⟨

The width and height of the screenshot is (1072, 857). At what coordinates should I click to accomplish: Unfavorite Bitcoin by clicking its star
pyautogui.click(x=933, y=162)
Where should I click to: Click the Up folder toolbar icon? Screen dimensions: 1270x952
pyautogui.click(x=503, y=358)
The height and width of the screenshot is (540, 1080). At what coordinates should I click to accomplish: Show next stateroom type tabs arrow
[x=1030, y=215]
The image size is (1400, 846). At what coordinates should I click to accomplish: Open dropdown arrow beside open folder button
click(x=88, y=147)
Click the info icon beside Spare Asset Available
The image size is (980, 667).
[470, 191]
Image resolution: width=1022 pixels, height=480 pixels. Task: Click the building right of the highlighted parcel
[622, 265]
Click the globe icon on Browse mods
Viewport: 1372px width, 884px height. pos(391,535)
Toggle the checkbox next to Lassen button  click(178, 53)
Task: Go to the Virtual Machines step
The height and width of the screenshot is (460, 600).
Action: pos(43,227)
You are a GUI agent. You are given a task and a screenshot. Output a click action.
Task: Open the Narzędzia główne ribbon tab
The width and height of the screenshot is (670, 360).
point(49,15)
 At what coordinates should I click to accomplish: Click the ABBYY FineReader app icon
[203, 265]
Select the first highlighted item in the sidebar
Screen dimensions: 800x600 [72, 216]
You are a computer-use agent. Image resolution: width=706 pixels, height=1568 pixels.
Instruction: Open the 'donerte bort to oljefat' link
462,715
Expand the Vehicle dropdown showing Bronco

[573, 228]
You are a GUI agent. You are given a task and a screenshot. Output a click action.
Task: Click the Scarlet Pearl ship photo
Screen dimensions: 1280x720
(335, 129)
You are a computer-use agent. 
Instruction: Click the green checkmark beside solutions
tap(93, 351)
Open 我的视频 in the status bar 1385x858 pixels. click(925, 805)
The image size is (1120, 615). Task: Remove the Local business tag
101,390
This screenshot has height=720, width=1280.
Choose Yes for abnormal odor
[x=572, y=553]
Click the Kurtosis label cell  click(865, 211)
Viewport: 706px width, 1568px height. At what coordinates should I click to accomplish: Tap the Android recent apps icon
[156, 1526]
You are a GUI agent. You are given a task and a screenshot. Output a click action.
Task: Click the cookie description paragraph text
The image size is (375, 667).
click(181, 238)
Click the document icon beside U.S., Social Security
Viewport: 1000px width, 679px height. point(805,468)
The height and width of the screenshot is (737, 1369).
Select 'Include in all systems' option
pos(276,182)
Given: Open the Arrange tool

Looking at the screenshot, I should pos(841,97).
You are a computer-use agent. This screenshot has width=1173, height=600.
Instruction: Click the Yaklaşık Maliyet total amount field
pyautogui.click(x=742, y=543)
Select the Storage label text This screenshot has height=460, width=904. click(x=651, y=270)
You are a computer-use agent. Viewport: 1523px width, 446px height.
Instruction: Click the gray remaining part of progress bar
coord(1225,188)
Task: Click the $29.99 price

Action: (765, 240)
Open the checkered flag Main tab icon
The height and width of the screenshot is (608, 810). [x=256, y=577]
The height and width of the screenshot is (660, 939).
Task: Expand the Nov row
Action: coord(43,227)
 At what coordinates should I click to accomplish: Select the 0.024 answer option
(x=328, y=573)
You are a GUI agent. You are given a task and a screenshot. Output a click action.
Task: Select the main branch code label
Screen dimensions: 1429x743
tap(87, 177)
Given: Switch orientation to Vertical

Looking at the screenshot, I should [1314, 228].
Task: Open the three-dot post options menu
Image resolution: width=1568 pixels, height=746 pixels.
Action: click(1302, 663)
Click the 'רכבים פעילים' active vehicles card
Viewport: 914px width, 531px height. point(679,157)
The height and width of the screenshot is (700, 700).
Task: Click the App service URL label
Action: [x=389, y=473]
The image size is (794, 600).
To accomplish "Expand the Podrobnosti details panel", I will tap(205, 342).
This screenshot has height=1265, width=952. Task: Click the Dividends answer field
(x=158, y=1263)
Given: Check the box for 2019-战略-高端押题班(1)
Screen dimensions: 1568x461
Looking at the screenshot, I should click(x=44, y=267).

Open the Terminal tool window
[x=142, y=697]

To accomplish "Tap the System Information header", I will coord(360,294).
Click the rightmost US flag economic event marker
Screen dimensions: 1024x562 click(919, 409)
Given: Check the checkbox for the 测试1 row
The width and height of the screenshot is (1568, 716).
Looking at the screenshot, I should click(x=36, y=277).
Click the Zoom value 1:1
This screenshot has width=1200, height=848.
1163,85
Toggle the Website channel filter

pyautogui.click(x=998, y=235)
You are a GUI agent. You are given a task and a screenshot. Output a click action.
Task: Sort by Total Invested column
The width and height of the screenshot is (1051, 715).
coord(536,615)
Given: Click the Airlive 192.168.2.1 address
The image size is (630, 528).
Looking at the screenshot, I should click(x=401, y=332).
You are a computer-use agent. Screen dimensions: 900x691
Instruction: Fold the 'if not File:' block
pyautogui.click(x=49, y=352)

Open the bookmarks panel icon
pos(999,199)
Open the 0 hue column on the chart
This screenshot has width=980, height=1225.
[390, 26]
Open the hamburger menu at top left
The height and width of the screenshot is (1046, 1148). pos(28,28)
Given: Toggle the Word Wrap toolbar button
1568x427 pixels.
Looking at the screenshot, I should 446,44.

⟩

TASK GOAL:
Retype the records above in full, exactly as they appear.

RESULT OF THE EXERCISE:
The width and height of the screenshot is (1072, 857). At what coordinates should I click to accomplish: Unfavorite Bitcoin by clicking its star
pyautogui.click(x=933, y=162)
Where should I click to: Click the Up folder toolbar icon? Screen dimensions: 1270x952
pyautogui.click(x=503, y=358)
The height and width of the screenshot is (540, 1080). At what coordinates should I click to accomplish: Show next stateroom type tabs arrow
[x=1030, y=215]
The image size is (1400, 846). At what coordinates should I click to accomplish: Open dropdown arrow beside open folder button
click(x=88, y=147)
Click the info icon beside Spare Asset Available
The image size is (980, 667).
[470, 191]
Image resolution: width=1022 pixels, height=480 pixels. Task: Click the building right of the highlighted parcel
[622, 265]
Click the globe icon on Browse mods
Viewport: 1372px width, 884px height. pos(391,535)
Toggle the checkbox next to Lassen button  click(178, 53)
Task: Go to the Virtual Machines step
The height and width of the screenshot is (460, 600).
Action: pos(43,227)
You are a GUI agent. You are given a task and a screenshot. Output a click action.
Task: Open the Narzędzia główne ribbon tab
The width and height of the screenshot is (670, 360).
point(49,15)
 At what coordinates should I click to accomplish: Click the ABBYY FineReader app icon
[203, 265]
Select the first highlighted item in the sidebar
Screen dimensions: 800x600 [72, 216]
You are a computer-use agent. Image resolution: width=706 pixels, height=1568 pixels.
Instruction: Open the 'donerte bort to oljefat' link
462,715
Expand the Vehicle dropdown showing Bronco

[573, 228]
You are a GUI agent. You are given a task and a screenshot. Output a click action.
Task: Click the Scarlet Pearl ship photo
Screen dimensions: 1280x720
(335, 129)
You are a computer-use agent. 
Instruction: Click the green checkmark beside solutions
tap(93, 351)
Open 我的视频 in the status bar 1385x858 pixels. click(925, 805)
The image size is (1120, 615). Task: Remove the Local business tag
101,390
This screenshot has height=720, width=1280.
Choose Yes for abnormal odor
[x=572, y=553]
Click the Kurtosis label cell  click(865, 211)
Viewport: 706px width, 1568px height. At what coordinates should I click to accomplish: Tap the Android recent apps icon
[156, 1526]
You are a GUI agent. You are given a task and a screenshot. Output a click action.
Task: Click the cookie description paragraph text
The image size is (375, 667).
click(181, 238)
Click the document icon beside U.S., Social Security
Viewport: 1000px width, 679px height. point(805,468)
The height and width of the screenshot is (737, 1369).
Select 'Include in all systems' option
pos(276,182)
Given: Open the Arrange tool

Looking at the screenshot, I should pos(841,97).
You are a computer-use agent. This screenshot has width=1173, height=600.
Instruction: Click the Yaklaşık Maliyet total amount field
pyautogui.click(x=742, y=543)
Select the Storage label text This screenshot has height=460, width=904. click(x=651, y=270)
You are a computer-use agent. Viewport: 1523px width, 446px height.
Instruction: Click the gray remaining part of progress bar
coord(1225,188)
Task: Click the $29.99 price

Action: (765, 240)
Open the checkered flag Main tab icon
The height and width of the screenshot is (608, 810). [x=256, y=577]
The height and width of the screenshot is (660, 939).
Task: Expand the Nov row
Action: coord(43,227)
 At what coordinates should I click to accomplish: Select the 0.024 answer option
(x=328, y=573)
You are a GUI agent. You are given a task and a screenshot. Output a click action.
Task: Select the main branch code label
Screen dimensions: 1429x743
tap(87, 177)
Given: Switch orientation to Vertical

Looking at the screenshot, I should [1314, 228].
Task: Open the three-dot post options menu
Image resolution: width=1568 pixels, height=746 pixels.
Action: click(1302, 663)
Click the 'רכבים פעילים' active vehicles card
Viewport: 914px width, 531px height. point(679,157)
The height and width of the screenshot is (700, 700).
Task: Click the App service URL label
Action: [x=389, y=473]
The image size is (794, 600).
To accomplish "Expand the Podrobnosti details panel", I will tap(205, 342).
This screenshot has height=1265, width=952. Task: Click the Dividends answer field
(x=158, y=1263)
Given: Check the box for 2019-战略-高端押题班(1)
Screen dimensions: 1568x461
Looking at the screenshot, I should click(x=44, y=267).

Open the Terminal tool window
[x=142, y=697]

To accomplish "Tap the System Information header", I will coord(360,294).
Click the rightmost US flag economic event marker
Screen dimensions: 1024x562 click(919, 409)
Given: Check the checkbox for the 测试1 row
The width and height of the screenshot is (1568, 716).
Looking at the screenshot, I should click(x=36, y=277).
Click the Zoom value 1:1
This screenshot has width=1200, height=848.
1163,85
Toggle the Website channel filter

pyautogui.click(x=998, y=235)
You are a GUI agent. You are given a task and a screenshot. Output a click action.
Task: Sort by Total Invested column
The width and height of the screenshot is (1051, 715).
coord(536,615)
Given: Click the Airlive 192.168.2.1 address
The image size is (630, 528).
Looking at the screenshot, I should click(x=401, y=332).
You are a computer-use agent. Screen dimensions: 900x691
Instruction: Fold the 'if not File:' block
pyautogui.click(x=49, y=352)

Open the bookmarks panel icon
pos(999,199)
Open the 0 hue column on the chart
This screenshot has width=980, height=1225.
[390, 26]
Open the hamburger menu at top left
The height and width of the screenshot is (1046, 1148). pos(28,28)
Given: Toggle the Word Wrap toolbar button
1568x427 pixels.
Looking at the screenshot, I should 446,44.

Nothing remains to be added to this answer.